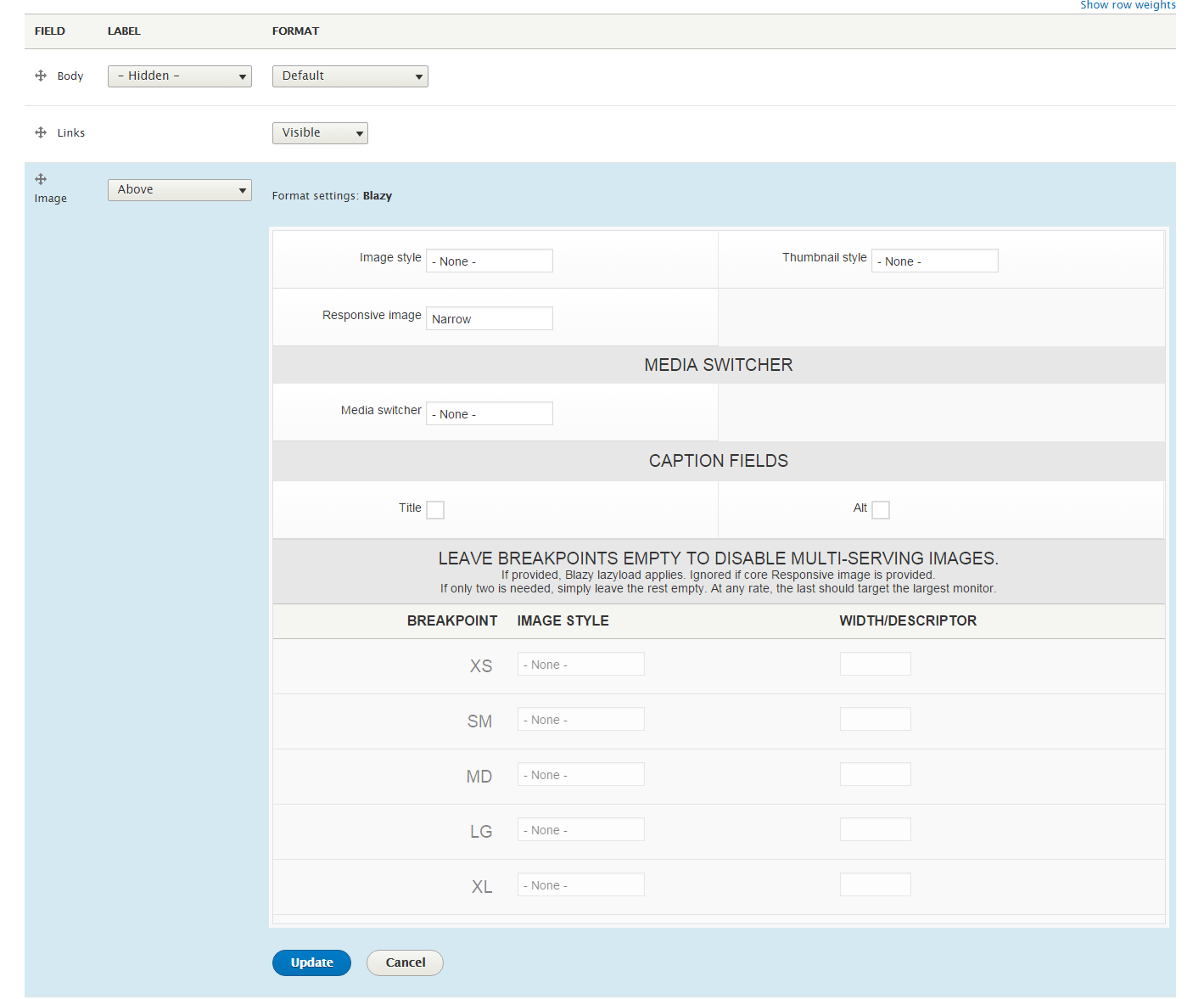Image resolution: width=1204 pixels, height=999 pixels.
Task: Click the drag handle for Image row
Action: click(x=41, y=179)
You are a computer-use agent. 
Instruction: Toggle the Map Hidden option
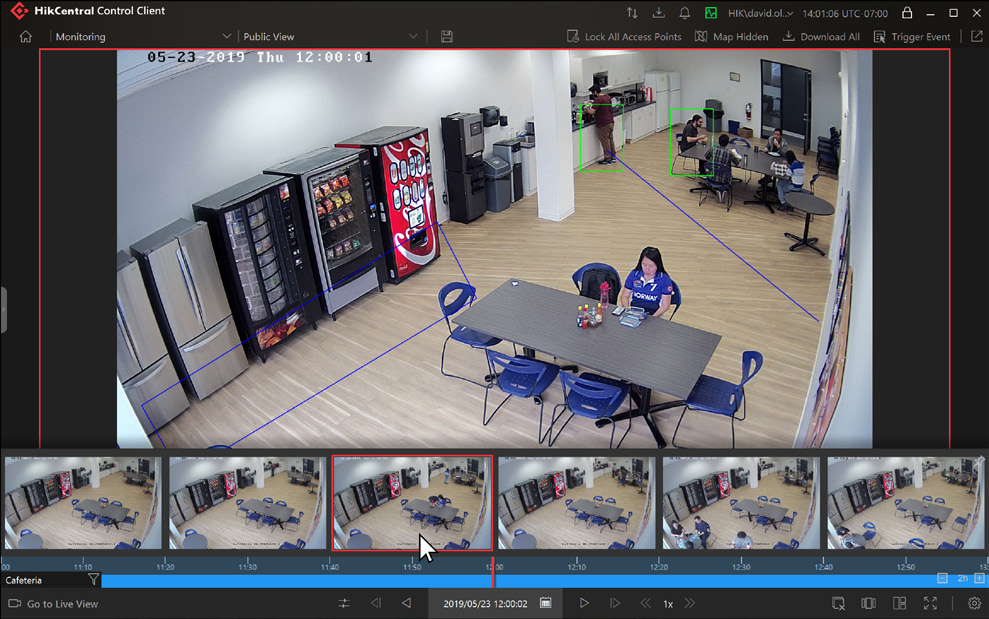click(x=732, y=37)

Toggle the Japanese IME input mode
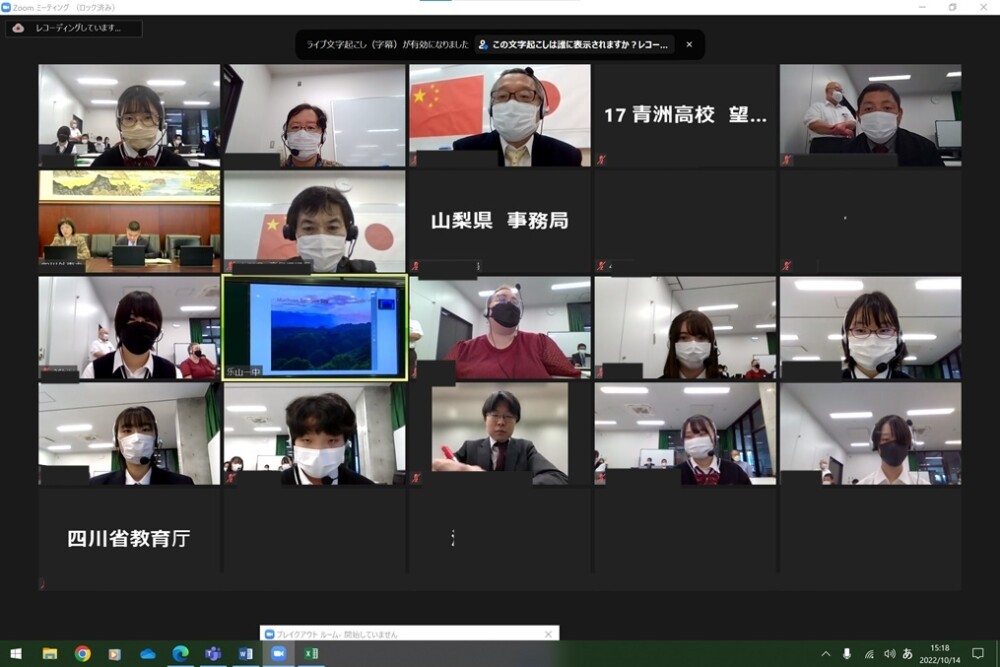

=====

Transcribe exactly the line that contains "You are a computer-use agent." and each line after it through the end of the listing. Leave out the pictures.

▶ [Task result]:
You are a computer-use agent. 
Instruction: Toggle the Map Hidden option
click(x=732, y=37)

Toggle the Japanese IME input mode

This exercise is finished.